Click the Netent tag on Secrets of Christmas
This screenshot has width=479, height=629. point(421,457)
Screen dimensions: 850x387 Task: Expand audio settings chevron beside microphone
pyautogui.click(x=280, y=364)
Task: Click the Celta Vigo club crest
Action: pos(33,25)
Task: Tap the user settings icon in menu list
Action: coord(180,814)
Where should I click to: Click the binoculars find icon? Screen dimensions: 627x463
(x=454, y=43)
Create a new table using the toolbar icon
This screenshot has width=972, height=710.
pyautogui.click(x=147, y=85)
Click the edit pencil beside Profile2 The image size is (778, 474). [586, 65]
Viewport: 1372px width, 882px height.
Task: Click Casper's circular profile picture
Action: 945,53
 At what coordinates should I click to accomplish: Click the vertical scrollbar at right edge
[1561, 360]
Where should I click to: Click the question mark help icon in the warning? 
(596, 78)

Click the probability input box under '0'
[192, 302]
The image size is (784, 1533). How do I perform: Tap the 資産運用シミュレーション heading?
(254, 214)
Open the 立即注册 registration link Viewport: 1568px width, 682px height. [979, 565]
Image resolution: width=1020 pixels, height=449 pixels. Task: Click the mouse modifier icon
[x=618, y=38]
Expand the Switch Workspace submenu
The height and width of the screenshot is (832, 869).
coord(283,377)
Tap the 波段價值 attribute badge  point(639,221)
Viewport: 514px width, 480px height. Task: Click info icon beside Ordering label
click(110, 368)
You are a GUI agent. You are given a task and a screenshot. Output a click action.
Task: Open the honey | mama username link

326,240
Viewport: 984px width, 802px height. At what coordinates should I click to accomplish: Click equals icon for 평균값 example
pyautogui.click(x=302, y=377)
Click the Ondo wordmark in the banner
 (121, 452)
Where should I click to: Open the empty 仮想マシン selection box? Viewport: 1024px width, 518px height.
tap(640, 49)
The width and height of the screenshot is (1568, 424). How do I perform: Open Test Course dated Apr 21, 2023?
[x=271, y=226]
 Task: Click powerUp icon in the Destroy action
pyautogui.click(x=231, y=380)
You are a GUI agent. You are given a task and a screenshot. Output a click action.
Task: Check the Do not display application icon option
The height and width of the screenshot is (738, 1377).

┄┄┄┄┄┄┄┄┄┄

WHAT IS EXPECTED:
An exact copy of every record above is required.

RESPONSE:
Click the Netent tag on Secrets of Christmas
This screenshot has width=479, height=629. point(421,457)
Screen dimensions: 850x387 Task: Expand audio settings chevron beside microphone
pyautogui.click(x=280, y=364)
Task: Click the Celta Vigo club crest
Action: pos(33,25)
Task: Tap the user settings icon in menu list
Action: coord(180,814)
Where should I click to: Click the binoculars find icon? Screen dimensions: 627x463
(x=454, y=43)
Create a new table using the toolbar icon
This screenshot has width=972, height=710.
pyautogui.click(x=147, y=85)
Click the edit pencil beside Profile2 The image size is (778, 474). [586, 65]
Viewport: 1372px width, 882px height.
Task: Click Casper's circular profile picture
Action: 945,53
 At what coordinates should I click to accomplish: Click the vertical scrollbar at right edge
[1561, 360]
Where should I click to: Click the question mark help icon in the warning? 
(596, 78)

Click the probability input box under '0'
[192, 302]
The image size is (784, 1533). How do I perform: Tap the 資産運用シミュレーション heading?
(254, 214)
Open the 立即注册 registration link Viewport: 1568px width, 682px height. [979, 565]
Image resolution: width=1020 pixels, height=449 pixels. Task: Click the mouse modifier icon
[x=618, y=38]
Expand the Switch Workspace submenu
The height and width of the screenshot is (832, 869).
coord(283,377)
Tap the 波段價值 attribute badge  point(639,221)
Viewport: 514px width, 480px height. Task: Click info icon beside Ordering label
click(110, 368)
You are a GUI agent. You are given a task and a screenshot. Output a click action.
Task: Open the honey | mama username link

326,240
Viewport: 984px width, 802px height. At what coordinates should I click to accomplish: Click equals icon for 평균값 example
pyautogui.click(x=302, y=377)
Click the Ondo wordmark in the banner
 (121, 452)
Where should I click to: Open the empty 仮想マシン selection box? Viewport: 1024px width, 518px height.
tap(640, 49)
The width and height of the screenshot is (1568, 424). How do I perform: Open Test Course dated Apr 21, 2023?
[x=271, y=226]
 Task: Click powerUp icon in the Destroy action
pyautogui.click(x=231, y=380)
You are a GUI agent. You are given a task and a screenshot. Output a click action.
Task: Check the Do not display application icon option
The height and width of the screenshot is (738, 1377).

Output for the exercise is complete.